(TASKS TO PERFORM):
1. According to the article on childhood obesity prevention, in what year was the earlier set of AAP guidelines first issued?
2. Continue the article on childhood obesity prevention from where it stops.

Doctors: Childhood obesity prevention must start sooner
Despite years of attention and growing concern about the problem of childhood obesity, there's been little sign of improvement. More than one third of U.S. children and teens are overweight or obese, according to the latest figures from the Centers for Disease Control and Prevention. Obesity has more than doubled in children and quadrupled in adolescents over the past 30 years.
New guidelines published Monday by the American Academy of Pediatrics (AAP) seek to reverse that trend by placing greater emphasis on the prevention of childhood obesity, not just the treatment.
The new AAP guidelines -- which replaces a set of guidelines first issued in 2003 -- urge pediatricians to prioritize and play a more active role in children's weight management. The group says that training pediatricians to recognize children at risk for obesity early on, and working with families to address those issues before a child's weight problem becomes extreme, may be more effective than focusing on treatment and reversing behavior later.

(SUPPLIED RECORDS):
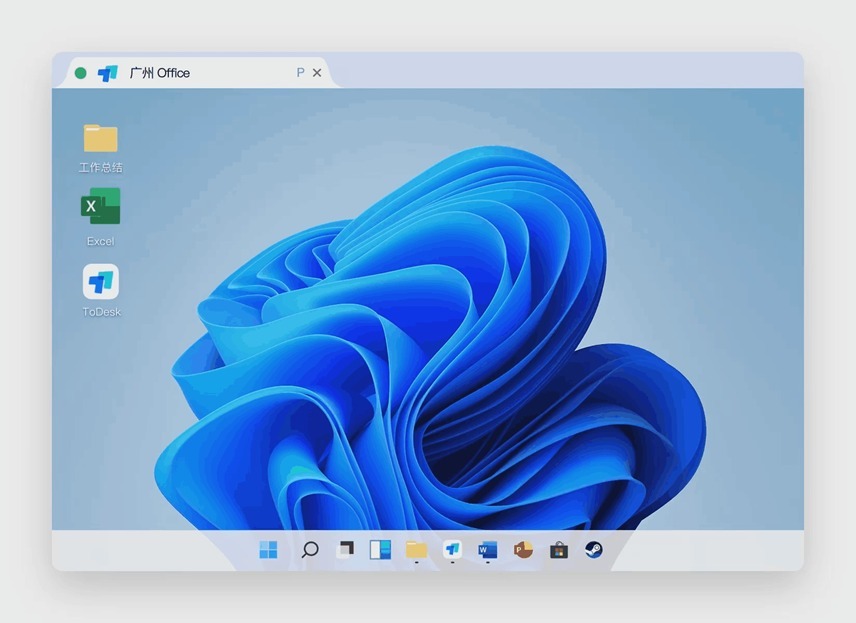
Task: Open the Widgets panel from the taskbar
Action: pos(380,550)
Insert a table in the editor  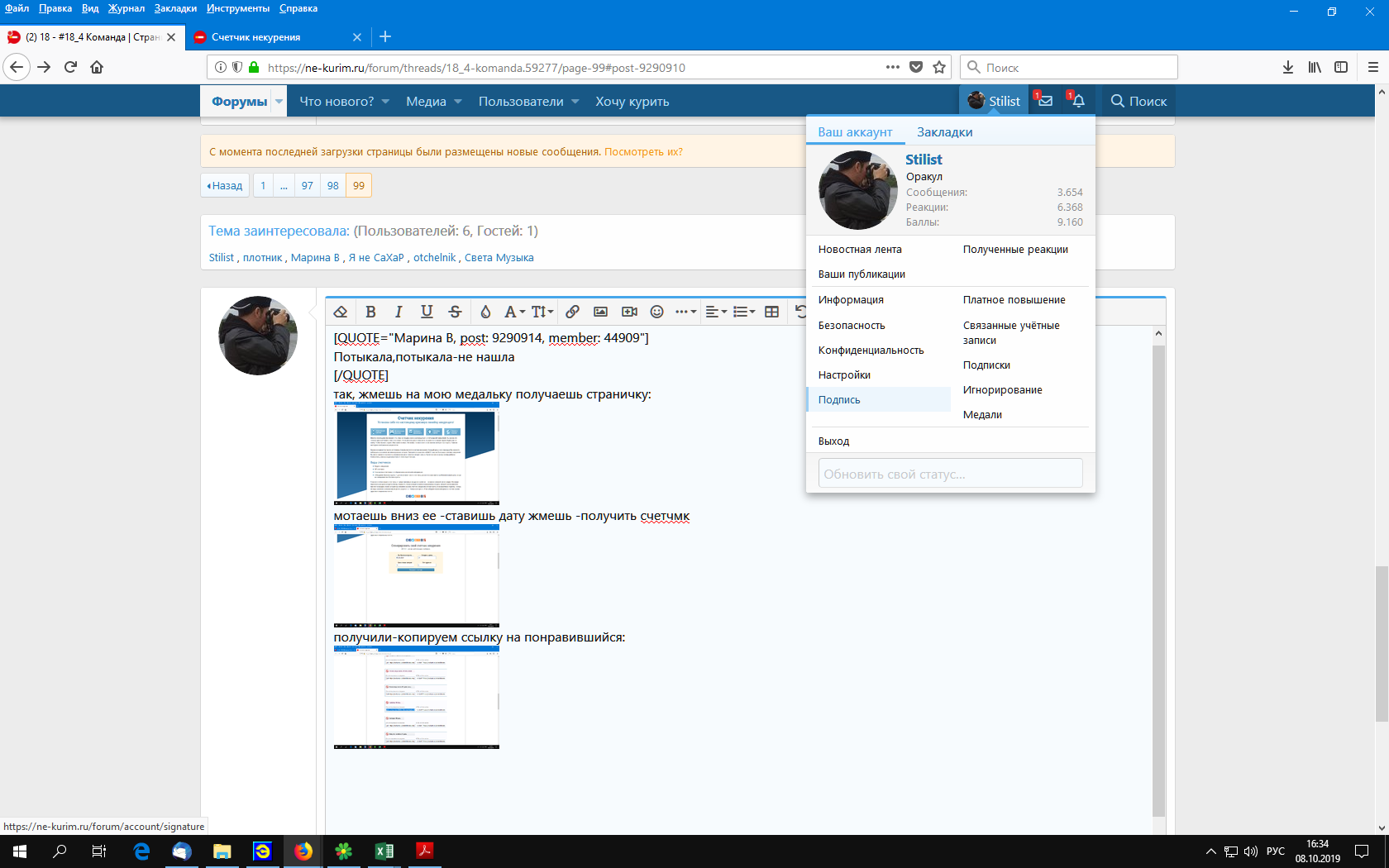pyautogui.click(x=771, y=312)
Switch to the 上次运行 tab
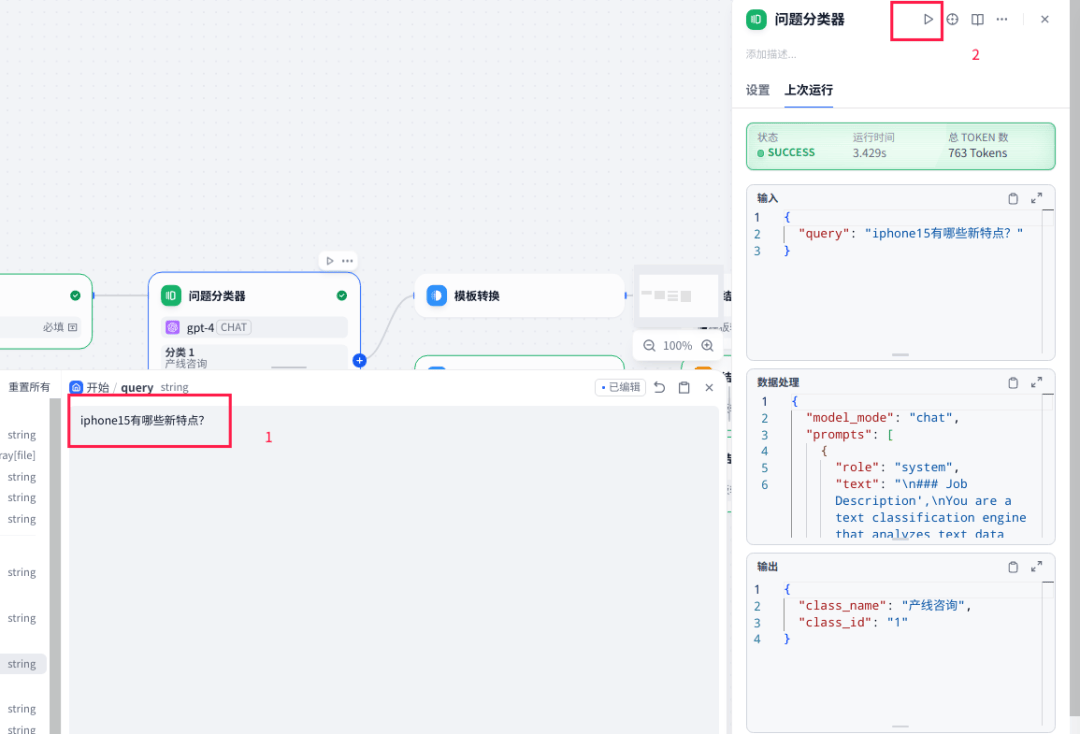 [x=808, y=90]
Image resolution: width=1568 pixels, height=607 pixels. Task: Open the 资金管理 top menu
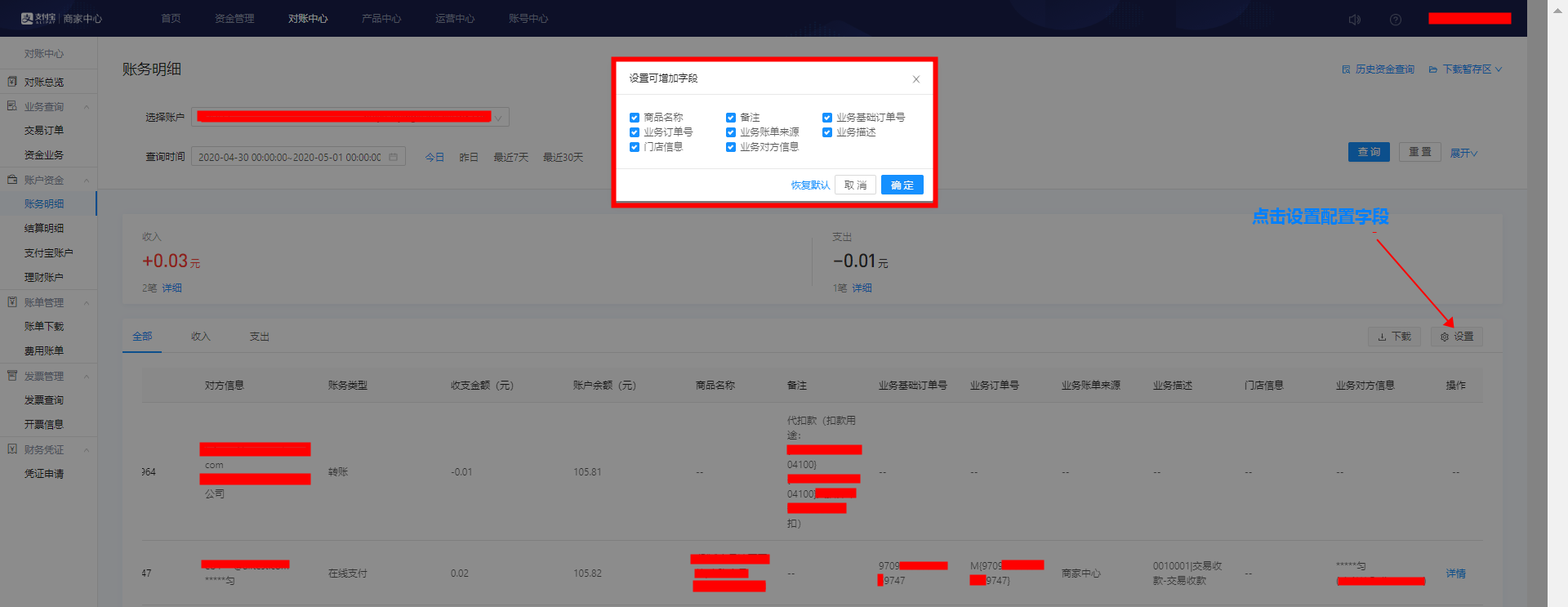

(PER-TASK OUTPUTS):
1. 2003

2.
Early risk factors
The pediatricians' group says risk factors for childhood obesity can begin before a child is even born. Doctors are urged to be aware of "prenatal risk factors" including parents' obesity or a mother smoking during pregnancy. An infant who is never breastfed, doesn't sleep enough, and gains weight rapidly also faces increased risk.
From a child's birth through age two, doctors should use World Health Organization growth charts to measure the progress of height and weight. In older toddlers and children, the AAP recommends using the CDC's Body Mass Index charts and plotting height and weight at every visit, so that obesity prevention measures can start before children are too far above recommended levels.
Though the group says more pediatricians have been taking these simple steps to track children's weight, the last official study showed that only 46 percent of pediatricians routinely did so.
Healthy habits
Educating parents and children about healthy eating habits is also important, the guidelines say, but just lecturing alone is not enough.
"It's a reminder to physicians and to families that nutrition and lifestyle should be a discussion at every well visit with your doctor," Dr. Dyan Hes of Gramercy Pediatrics in New York told CBS News.
Pediatricians may need to offer practical information about how parents can obtain the kinds of nutritious foods recommended for children. "For example, in communities where access to fresh vegetables and fruits is limited, informing families about farmers' markets or local grocery stores that have a good supply of frozen or canned vegetables and fruits" may help, the guidelines say. "Pediatricians should also become familiar with federal food assistance programs, such as the Special Supplemental Nutrition Program for Women, Infants, and Children (WIC) and the Supplemental Nutrition Assistance Program (SNAP)."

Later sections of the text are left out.